Original typescript translation from the French of Imaginary Letters sent by Butts to her publisher, Edward Titus, in 1926, with her letter that accompanied her revised proofs, discussing the translation of the title and her corrections to the proofs, and inquiring about Titus’s plans to garner reviews. The manuscript bears Butts’s autograph revisions to nearly every page, from making minor emendations to spelling and punctuation, to filling in missing words, to eliminating or revising phrases and sentences. The most substantial rewrite changed “Good manners forbade it, and pride and self-preservation” to “I had given up trying to seduce him” (p. 17).
Originally published in the October and November 1919 issues of The Little Review, Letters Imaginaires is the most celebrated of Butts’s works. A collection of letters never intended to be mailed, written by Butts to the mother of her lover, it is an important and largely biographical example of her work. “He is cruel, devoted, jealous, double willed, capable of every perversion of sentiment. He is a gentle man, a saint, a cad, and a child who should not be let out alone. …to his torment, certainly to ours, who greatly love what we have pieced together of the design.” The poetic, intuitive and resigned tone of the letters perfectly matched the life of their maverick writer.
Mary Butts (1890-1937) began her short but dynamic career in the orbit of expatriate pre-war London, where she socialized and sparred with H.D., Ezra Pound, and Rebecca West, among others. As her short stories began appearing in London literary magazines, she herself appeared regularly at exclusive literary salons and raucous café conversations. In 1918 she met and married the poet and publisher John Rodker; however her pursuit of sexual liberation caused the marriage to dissolve within 18 months. Butts became notorious for her explosive relationships with both men and women, as well as for her long-standing opium addiction which, combined with her acutely sensitive nature, led to a breakdown in 1930, and ultimately led to her death at the age of 46.

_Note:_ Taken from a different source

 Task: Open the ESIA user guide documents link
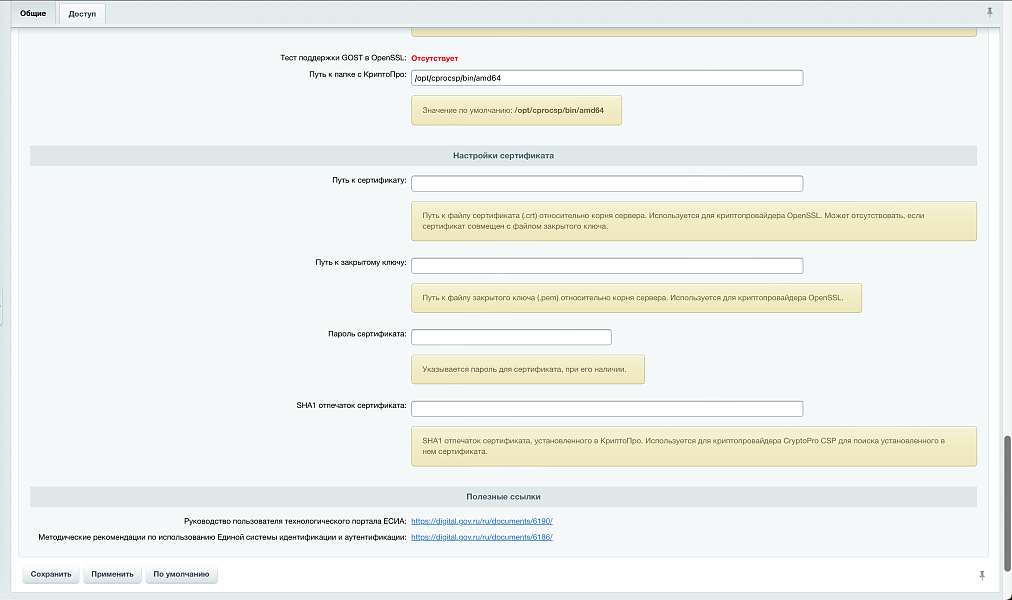coord(481,520)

Described by her friends as an emotionally “tragic figure” and largely eclipsed professionally by her male contemporaries, Butts was best-known until recently for her unconventional biography of Cleopatra, a hybrid of fact and fancy, rather than for her substantial body of short fiction. The late twentieth century saw an intensive reexamination of her oeuvre, and she is now ranked among the most important female writers of her time. Writing in the London Review of Books, Patricia Beer commented on “the fashionable drive to exhume ‘forgotten women writers’”: “The category is dreary. Mary Butts is not.” In rhetoric more hyperbolic, Oliver Conant claimed Butts as “a writer who streaked brightly, like as shooting star, across the firmament of international modernism.”
Expatriate manuscripts appear infrequently on the market; manuscripts of this caliber are rare.